I saw another article today saying how companies are laying off tech workers because AI can do the same job. But no concrete examples… again. I figure they are laying people off so they can pay to chase the AI dream. Just mortgaging tomorrow to pay for today’s stock price increase. Am I wrong?
Do the job? No. Noticeably increase productivity, and reduce time spent on menial tasks? Yes.
I suspect the layoffs are partly motivated by the expectation that remaining workers will be able to handle a larger workload with the help of AI.
US companies in particular are also heavily outsourcing jobs overseas, for cheaper. They just don’t like to be transparent about that aspect, so the AI excuse takes the focal point.
I agree completely.
We have an AI bot that scans the support tickets that come in for our business.
It has a pretty low success rate of maybe 10% or 20% accuracy in helping with the answer.
It puts its answer into the support ticket it does not reply to the customer directly. That would be a disaster.
But 10% or so of our workload has now been shouldered off to the AI, which means our existing team can be more efficient by approximately 10%.
It’s been relatively helpful in training new employees also. They can read what the AI suggests and see if it is correct or not. And in learning if it is correct or not, they are learning our systems.
What’s this process look like? Or are there any rails that prevent the new employee from blinding trusting what the AI is suggesting?
Well, as they are new and they are in training, the new employee has to show their response to their team members before they reply.
If they are going to reply incorrectly we stop them and show them what’s wrong with it.
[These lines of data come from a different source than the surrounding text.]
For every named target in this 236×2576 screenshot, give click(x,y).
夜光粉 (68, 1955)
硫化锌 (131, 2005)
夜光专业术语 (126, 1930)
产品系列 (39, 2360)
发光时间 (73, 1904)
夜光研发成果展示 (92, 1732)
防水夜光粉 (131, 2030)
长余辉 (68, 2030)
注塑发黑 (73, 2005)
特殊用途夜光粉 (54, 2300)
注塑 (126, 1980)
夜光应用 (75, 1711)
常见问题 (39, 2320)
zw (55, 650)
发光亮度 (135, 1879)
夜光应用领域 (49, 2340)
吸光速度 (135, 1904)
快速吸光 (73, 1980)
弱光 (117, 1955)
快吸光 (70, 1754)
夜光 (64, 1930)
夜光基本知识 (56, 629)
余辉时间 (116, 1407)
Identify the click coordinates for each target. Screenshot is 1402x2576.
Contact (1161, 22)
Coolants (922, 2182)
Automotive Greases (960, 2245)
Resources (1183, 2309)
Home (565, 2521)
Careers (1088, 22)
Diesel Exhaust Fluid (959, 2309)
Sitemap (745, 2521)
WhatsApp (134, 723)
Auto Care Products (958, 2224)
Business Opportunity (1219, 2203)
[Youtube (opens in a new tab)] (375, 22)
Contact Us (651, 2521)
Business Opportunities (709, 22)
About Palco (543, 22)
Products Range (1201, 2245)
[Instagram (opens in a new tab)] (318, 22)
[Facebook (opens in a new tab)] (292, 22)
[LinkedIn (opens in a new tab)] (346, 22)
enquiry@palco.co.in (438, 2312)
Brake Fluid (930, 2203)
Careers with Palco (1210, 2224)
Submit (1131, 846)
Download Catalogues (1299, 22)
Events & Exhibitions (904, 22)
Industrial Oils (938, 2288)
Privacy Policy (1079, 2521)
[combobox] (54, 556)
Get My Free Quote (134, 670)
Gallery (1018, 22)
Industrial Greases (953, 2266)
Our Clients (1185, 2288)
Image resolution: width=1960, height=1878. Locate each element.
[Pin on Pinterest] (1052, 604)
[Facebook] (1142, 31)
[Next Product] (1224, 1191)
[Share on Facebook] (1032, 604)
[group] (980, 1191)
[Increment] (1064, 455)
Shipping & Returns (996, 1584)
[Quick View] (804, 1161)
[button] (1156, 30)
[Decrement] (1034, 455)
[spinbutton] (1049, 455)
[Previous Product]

We are quite small and it’s nice to just to help us with this process.
The bot is trained on our actual knowledge base data. Basic queries, it really does a great job, but when it’s something more system based or that is probably user error, then it can get a bit fuzzy.
That’s also true when processing bills. The AI can give you suggestions, which often require some tweaking. However, some times the proposed numbers are spot on, which is nice. If you measure the productivity of a particular step in a long process, I would estimate that AI can give it a pretty good boost. However, that’s just one step, so by the end of the week, the actual time savings are really marginal. Well, better than nothing, I guess.
Absolutely. It’s at the level where it can throw basic shit together without too much trouble, providing there is a competent human in the workflow to tune inputs and sanitise outputs.
I use it to write my PR descriptions, generate class and method docstrings, notate code I’m trying to grok or translate, etc and so forth. I don’t even use it to actually generate code, and it still saves me likely a couple hours a week.
I haven’t thought about using it to annotate my garbage rather than generating its own. Nice idea :)
I use it to (semi) automate bit repetitive tasks. Like adding a bulk set of getters, generating string maps to my types, adding handlers for each enum type, etc. Basic stuff, but nice to save keystrokes (it’s all auto complete).
Anything more complex though and I spend more time debugging than I saved. It’s hallucinated believable API calls way too often and wasted too much of my time.
Yeah I can see the API call shenanigans. I’m using super maven for code and it’s pretty good tbh, it gets me 30% of the way or something. But API calls is a no-go, it almost never gets it right because I’m pretty sure it’s very hard for AI to learn the differences in API endpoints.